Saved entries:
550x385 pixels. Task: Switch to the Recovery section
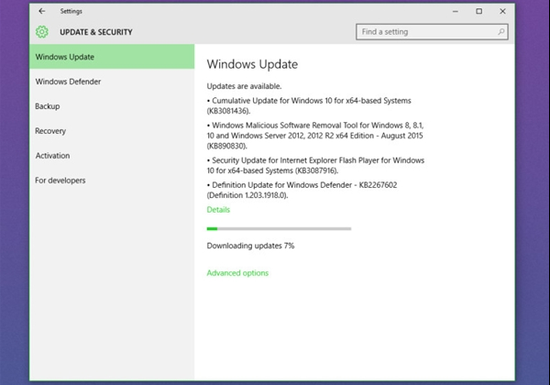tap(112, 131)
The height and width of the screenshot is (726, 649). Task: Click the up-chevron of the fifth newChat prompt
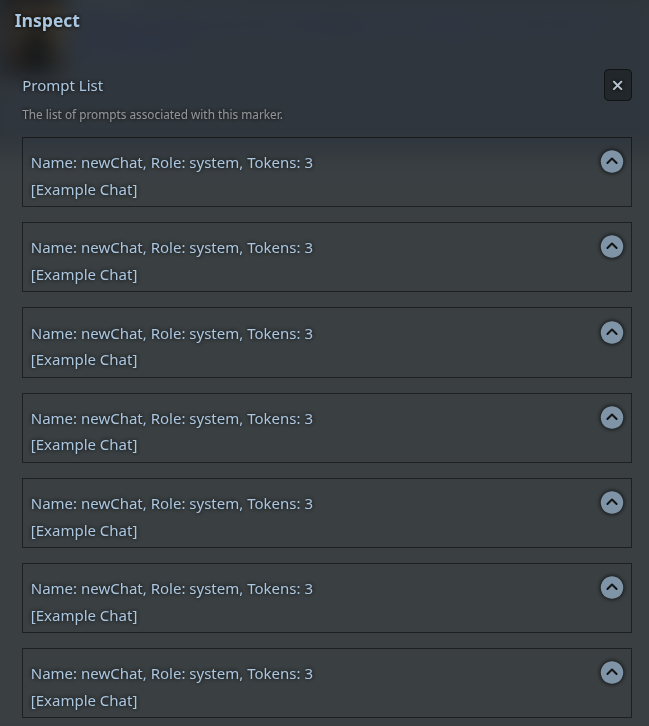pos(612,503)
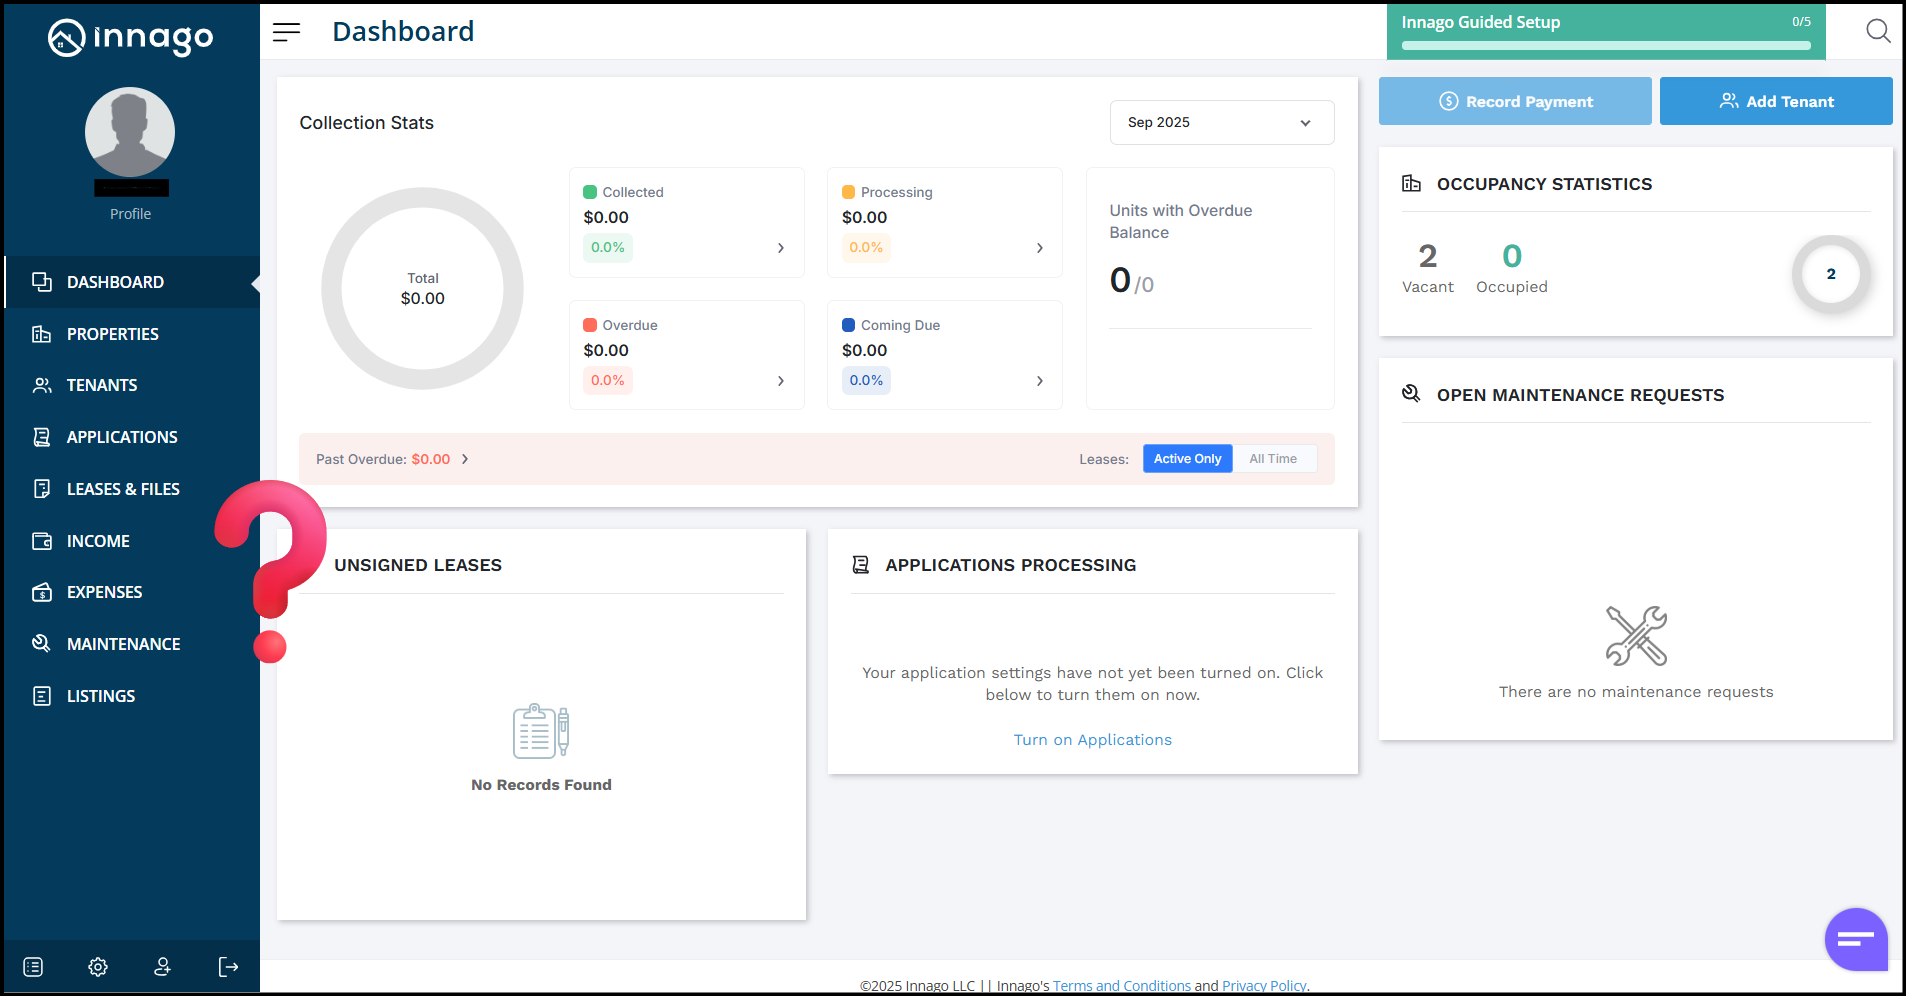Click the Record Payment button
Image resolution: width=1906 pixels, height=996 pixels.
1514,101
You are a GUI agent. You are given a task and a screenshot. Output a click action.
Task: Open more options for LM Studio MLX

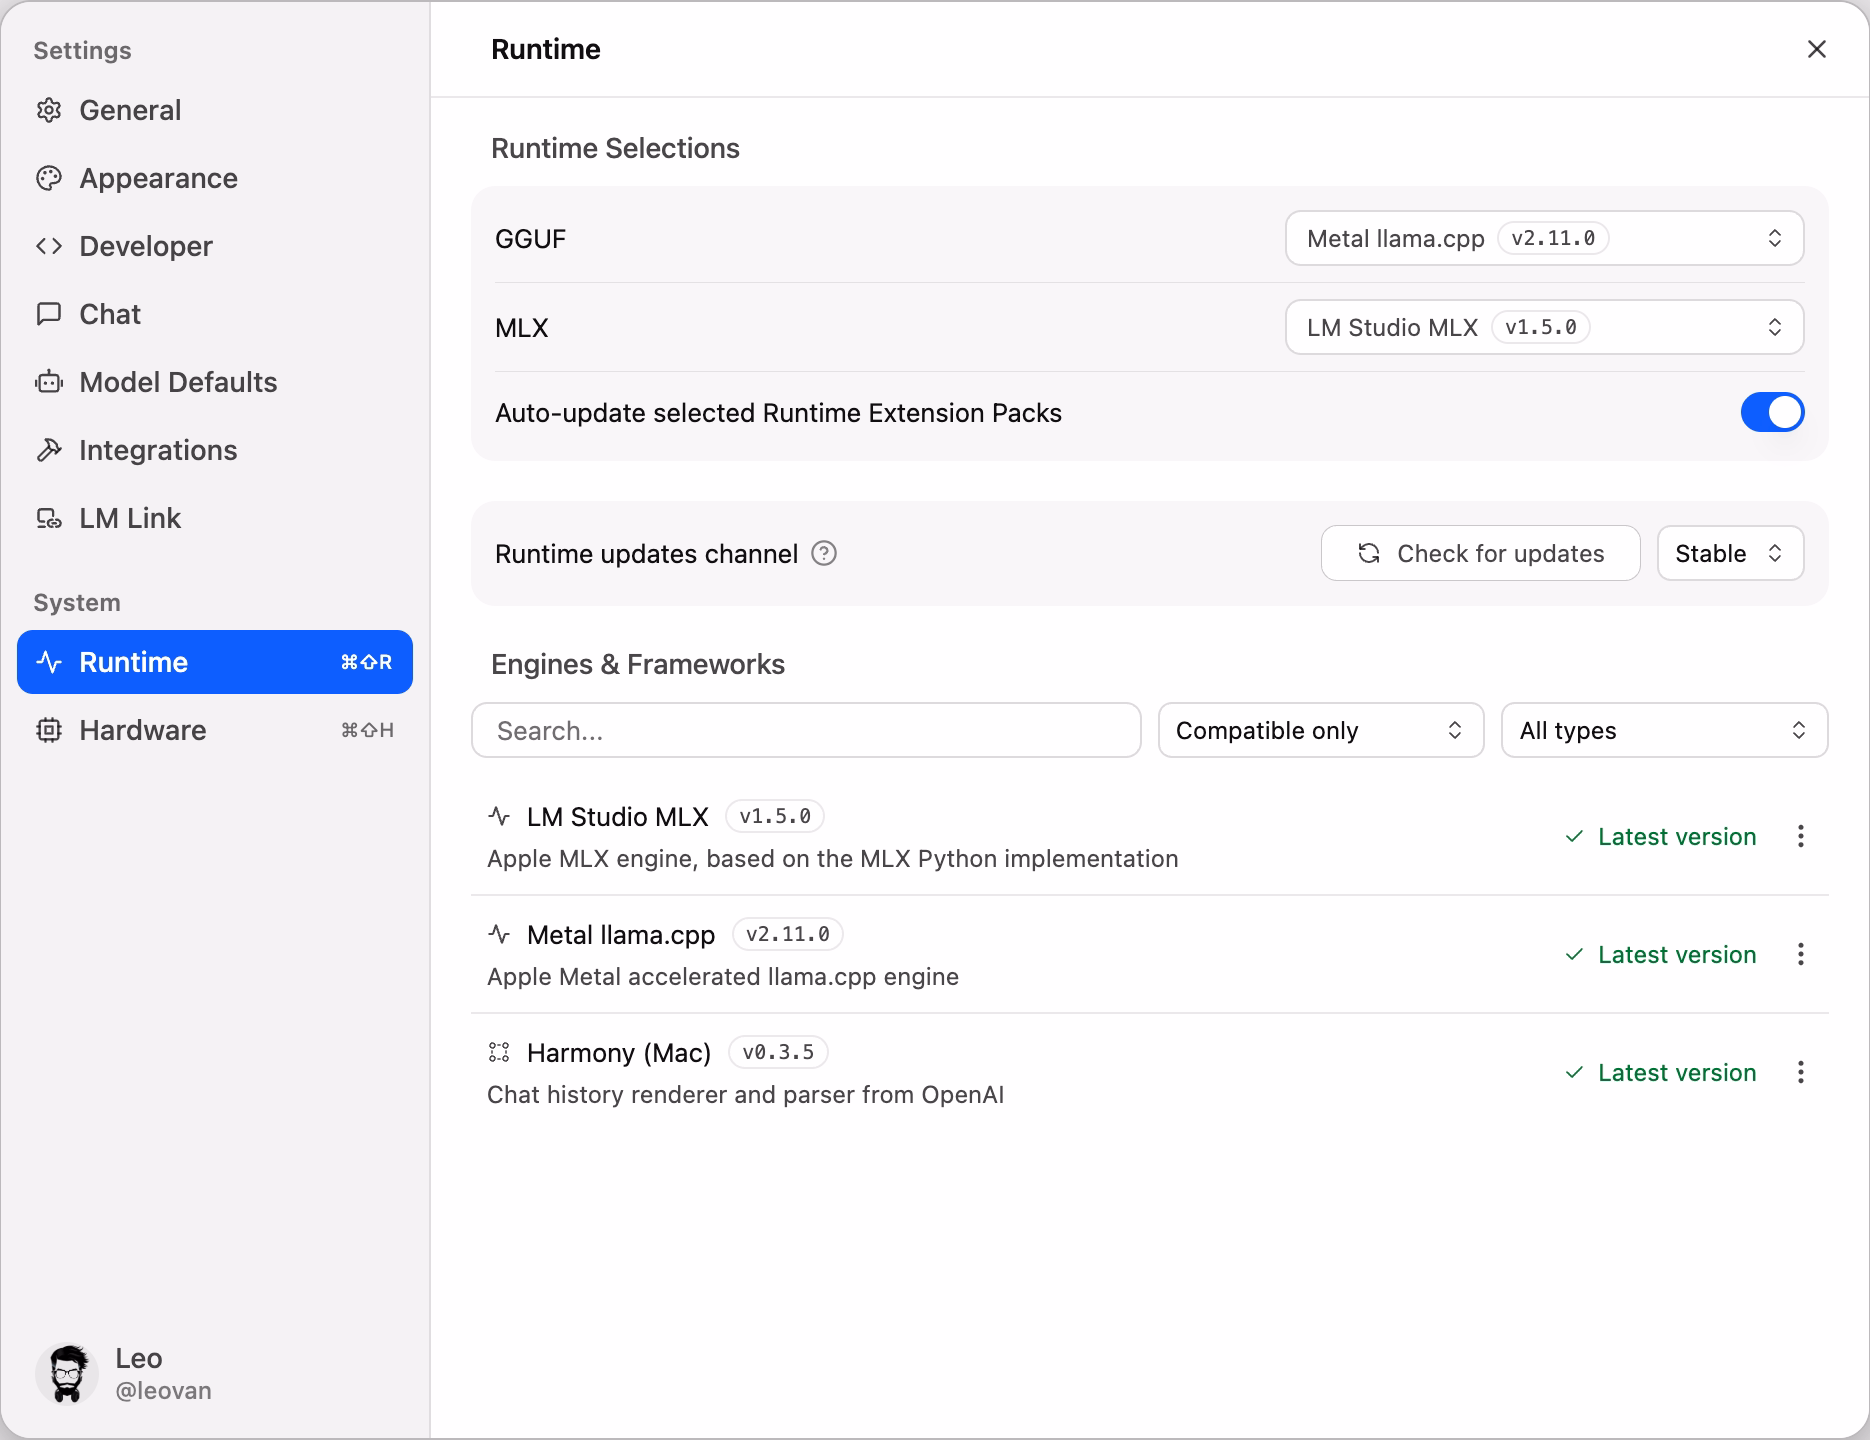1800,836
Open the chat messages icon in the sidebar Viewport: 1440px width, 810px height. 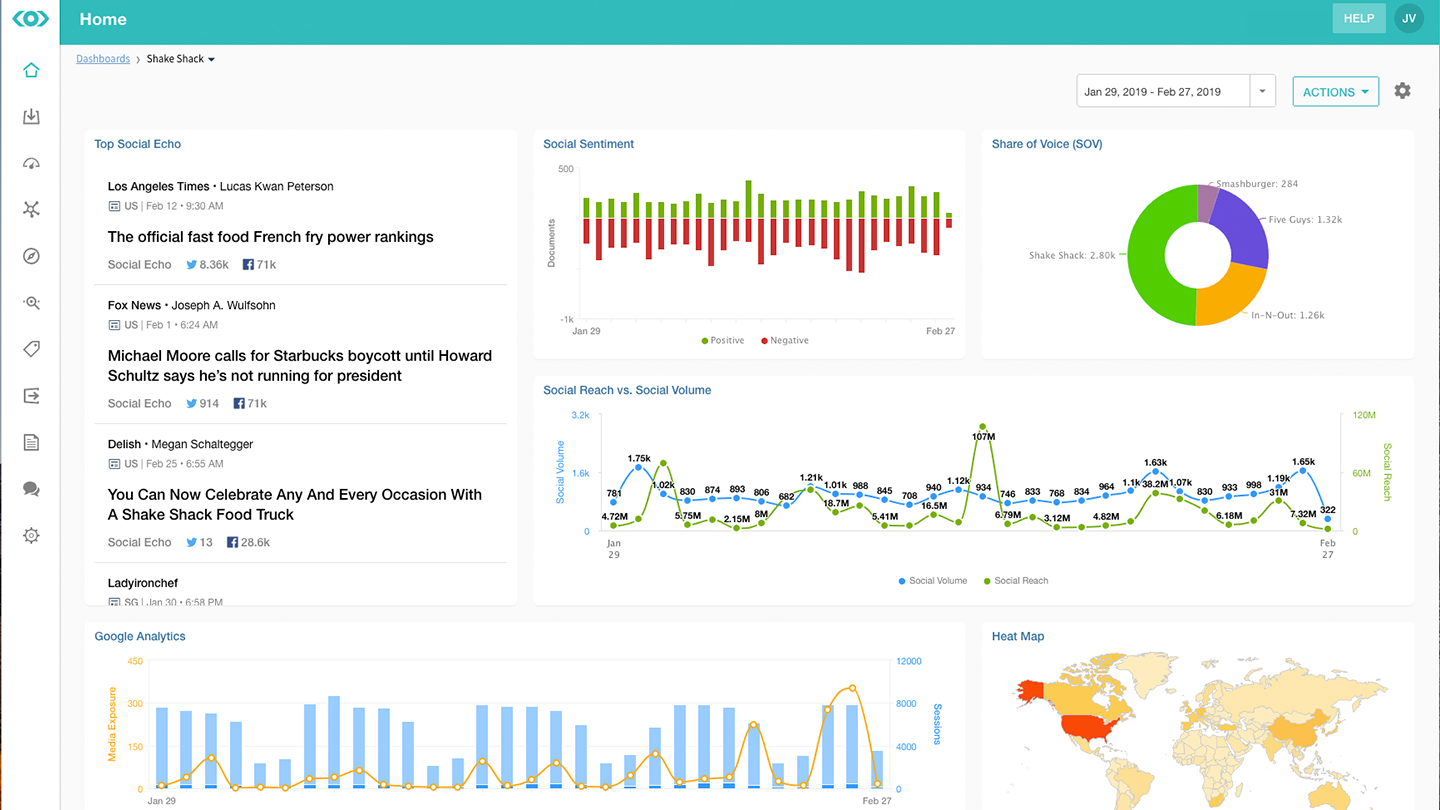(x=31, y=489)
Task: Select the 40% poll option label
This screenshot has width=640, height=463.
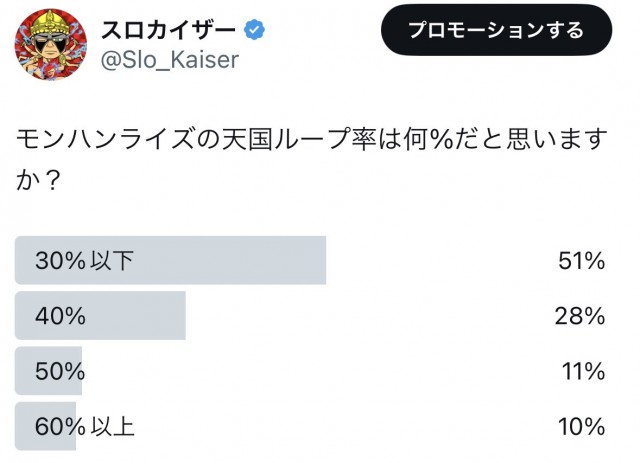Action: [x=60, y=316]
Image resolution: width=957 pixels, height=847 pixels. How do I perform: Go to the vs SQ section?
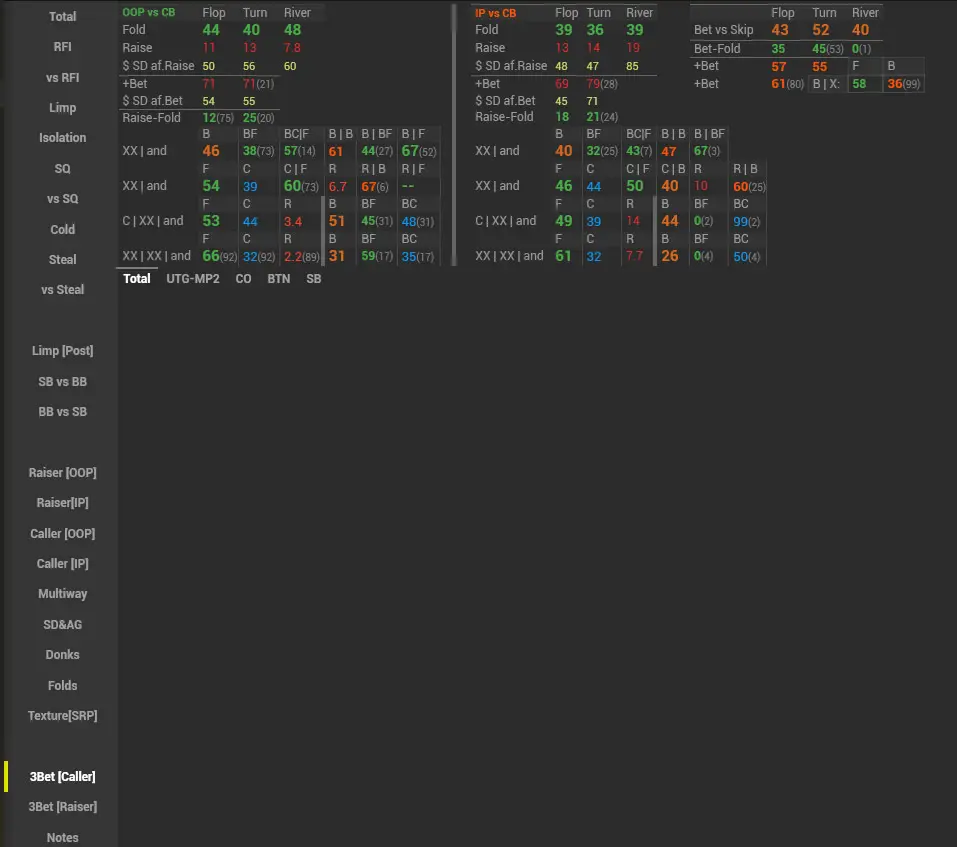tap(62, 199)
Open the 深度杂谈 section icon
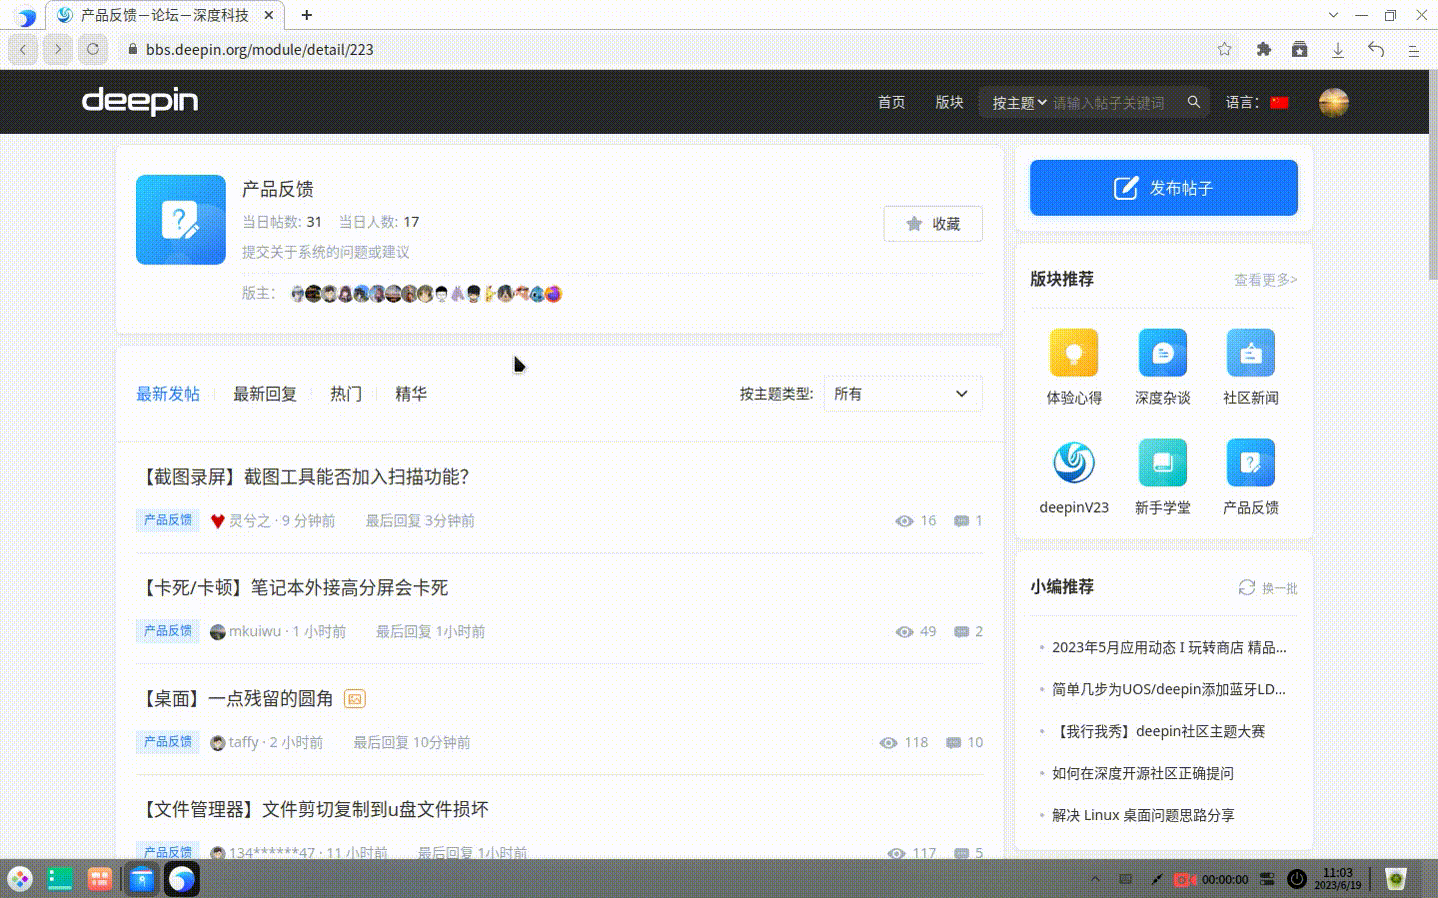The height and width of the screenshot is (898, 1438). click(1162, 352)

TASK BRIEF » Return the line containing "This screenshot has width=640, height=463." and every line after it through the end of the records above, exactly and nothing else, but not the pictures.

EXERCISE OUTPUT »
This screenshot has width=640, height=463.
Action: [x=60, y=316]
Image resolution: width=957 pixels, height=847 pixels. How do I perform: Go to the vs SQ section?
tap(62, 199)
Open the 深度杂谈 section icon
The height and width of the screenshot is (898, 1438). click(1162, 352)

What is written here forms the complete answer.